TASK DETAILS - Copy every one of the rows below, keeping each line identical to the original.

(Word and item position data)
##############################
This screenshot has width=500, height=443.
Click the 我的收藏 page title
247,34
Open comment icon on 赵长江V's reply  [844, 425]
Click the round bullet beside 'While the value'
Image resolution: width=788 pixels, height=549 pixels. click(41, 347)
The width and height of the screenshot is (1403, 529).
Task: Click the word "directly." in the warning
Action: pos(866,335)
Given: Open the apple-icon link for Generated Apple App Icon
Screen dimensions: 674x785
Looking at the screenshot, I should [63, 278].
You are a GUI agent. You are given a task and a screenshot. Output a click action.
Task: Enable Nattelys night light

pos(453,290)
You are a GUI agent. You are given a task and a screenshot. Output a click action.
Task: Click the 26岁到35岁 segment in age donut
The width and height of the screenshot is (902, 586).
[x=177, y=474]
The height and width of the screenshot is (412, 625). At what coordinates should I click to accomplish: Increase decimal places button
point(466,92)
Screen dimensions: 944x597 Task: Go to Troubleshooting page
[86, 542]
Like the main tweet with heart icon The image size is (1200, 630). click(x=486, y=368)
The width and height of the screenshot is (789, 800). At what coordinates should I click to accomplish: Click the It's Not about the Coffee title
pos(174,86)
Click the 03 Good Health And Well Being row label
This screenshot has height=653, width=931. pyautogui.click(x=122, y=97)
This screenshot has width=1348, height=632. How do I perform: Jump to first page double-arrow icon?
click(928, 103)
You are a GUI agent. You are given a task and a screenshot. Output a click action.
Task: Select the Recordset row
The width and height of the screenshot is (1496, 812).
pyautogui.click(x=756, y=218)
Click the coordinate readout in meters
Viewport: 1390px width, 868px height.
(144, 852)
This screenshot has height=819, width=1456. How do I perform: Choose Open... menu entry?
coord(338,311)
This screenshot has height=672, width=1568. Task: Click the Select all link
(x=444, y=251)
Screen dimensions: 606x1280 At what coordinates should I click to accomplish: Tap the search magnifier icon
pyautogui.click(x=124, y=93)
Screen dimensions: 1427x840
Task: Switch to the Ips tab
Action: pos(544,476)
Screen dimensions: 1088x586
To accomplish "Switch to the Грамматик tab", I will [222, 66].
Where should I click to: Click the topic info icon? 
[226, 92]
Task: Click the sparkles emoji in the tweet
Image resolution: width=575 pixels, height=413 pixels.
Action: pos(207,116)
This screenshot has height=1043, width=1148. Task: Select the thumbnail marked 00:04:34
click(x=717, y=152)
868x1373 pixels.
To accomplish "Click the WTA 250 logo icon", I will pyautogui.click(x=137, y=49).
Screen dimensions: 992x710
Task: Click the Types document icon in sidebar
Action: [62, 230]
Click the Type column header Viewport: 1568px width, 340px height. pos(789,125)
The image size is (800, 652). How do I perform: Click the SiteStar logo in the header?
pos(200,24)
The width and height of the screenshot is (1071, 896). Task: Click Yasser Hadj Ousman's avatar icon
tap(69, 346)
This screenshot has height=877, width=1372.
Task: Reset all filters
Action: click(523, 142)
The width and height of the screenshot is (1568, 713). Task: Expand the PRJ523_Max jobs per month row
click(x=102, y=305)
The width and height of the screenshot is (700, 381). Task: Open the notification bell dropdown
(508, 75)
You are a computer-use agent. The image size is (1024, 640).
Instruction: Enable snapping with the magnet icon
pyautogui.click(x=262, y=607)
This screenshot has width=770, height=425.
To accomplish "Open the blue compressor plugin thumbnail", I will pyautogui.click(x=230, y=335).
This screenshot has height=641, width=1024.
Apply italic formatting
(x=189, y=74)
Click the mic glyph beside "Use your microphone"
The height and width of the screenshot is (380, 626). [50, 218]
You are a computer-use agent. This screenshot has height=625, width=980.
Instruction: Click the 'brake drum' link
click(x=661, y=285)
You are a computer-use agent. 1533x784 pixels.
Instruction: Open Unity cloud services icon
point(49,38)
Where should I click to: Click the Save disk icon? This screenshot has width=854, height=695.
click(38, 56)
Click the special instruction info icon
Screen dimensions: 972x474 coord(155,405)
##############################
RESULT OF THIS EXERCISE -
This screenshot has width=500, height=443.
Click the 我的收藏 page title
247,34
Open comment icon on 赵长江V's reply  [844, 425]
Click the round bullet beside 'While the value'
Image resolution: width=788 pixels, height=549 pixels. click(41, 347)
The width and height of the screenshot is (1403, 529).
Task: Click the word "directly." in the warning
Action: pos(866,335)
Given: Open the apple-icon link for Generated Apple App Icon
Screen dimensions: 674x785
Looking at the screenshot, I should [63, 278].
You are a GUI agent. You are given a task and a screenshot. Output a click action.
Task: Enable Nattelys night light

pos(453,290)
You are a GUI agent. You are given a task and a screenshot. Output a click action.
Task: Click the 26岁到35岁 segment in age donut
The width and height of the screenshot is (902, 586).
[x=177, y=474]
The height and width of the screenshot is (412, 625). At what coordinates should I click to accomplish: Increase decimal places button
point(466,92)
Screen dimensions: 944x597 Task: Go to Troubleshooting page
[86, 542]
Like the main tweet with heart icon The image size is (1200, 630). click(x=486, y=368)
The width and height of the screenshot is (789, 800). At what coordinates should I click to accomplish: Click the It's Not about the Coffee title
pos(174,86)
Click the 03 Good Health And Well Being row label
This screenshot has height=653, width=931. pyautogui.click(x=122, y=97)
This screenshot has width=1348, height=632. How do I perform: Jump to first page double-arrow icon?
click(928, 103)
You are a GUI agent. You are given a task and a screenshot. Output a click action.
Task: Select the Recordset row
The width and height of the screenshot is (1496, 812).
pyautogui.click(x=756, y=218)
Click the coordinate readout in meters
Viewport: 1390px width, 868px height.
(144, 852)
This screenshot has height=819, width=1456. How do I perform: Choose Open... menu entry?
coord(338,311)
This screenshot has height=672, width=1568. Task: Click the Select all link
(x=444, y=251)
Screen dimensions: 606x1280 At what coordinates should I click to accomplish: Tap the search magnifier icon
pyautogui.click(x=124, y=93)
Screen dimensions: 1427x840
Task: Switch to the Ips tab
Action: pos(544,476)
Screen dimensions: 1088x586
To accomplish "Switch to the Грамматик tab", I will [222, 66].
Where should I click to: Click the topic info icon? 
[226, 92]
Task: Click the sparkles emoji in the tweet
Image resolution: width=575 pixels, height=413 pixels.
Action: pos(207,116)
This screenshot has height=1043, width=1148. Task: Select the thumbnail marked 00:04:34
click(x=717, y=152)
868x1373 pixels.
To accomplish "Click the WTA 250 logo icon", I will pyautogui.click(x=137, y=49).
Screen dimensions: 992x710
Task: Click the Types document icon in sidebar
Action: [62, 230]
Click the Type column header Viewport: 1568px width, 340px height. pos(789,125)
The image size is (800, 652). How do I perform: Click the SiteStar logo in the header?
pos(200,24)
The width and height of the screenshot is (1071, 896). Task: Click Yasser Hadj Ousman's avatar icon
tap(69, 346)
This screenshot has height=877, width=1372.
Task: Reset all filters
Action: click(523, 142)
The width and height of the screenshot is (1568, 713). Task: Expand the PRJ523_Max jobs per month row
click(x=102, y=305)
The width and height of the screenshot is (700, 381). Task: Open the notification bell dropdown
(508, 75)
You are a computer-use agent. The image size is (1024, 640).
Instruction: Enable snapping with the magnet icon
pyautogui.click(x=262, y=607)
This screenshot has width=770, height=425.
To accomplish "Open the blue compressor plugin thumbnail", I will pyautogui.click(x=230, y=335).
This screenshot has height=641, width=1024.
Apply italic formatting
(x=189, y=74)
Click the mic glyph beside "Use your microphone"
The height and width of the screenshot is (380, 626). [50, 218]
You are a computer-use agent. This screenshot has height=625, width=980.
Instruction: Click the 'brake drum' link
click(x=661, y=285)
You are a computer-use agent. 1533x784 pixels.
Instruction: Open Unity cloud services icon
point(49,38)
Where should I click to: Click the Save disk icon? This screenshot has width=854, height=695.
click(38, 56)
Click the special instruction info icon
Screen dimensions: 972x474 coord(155,405)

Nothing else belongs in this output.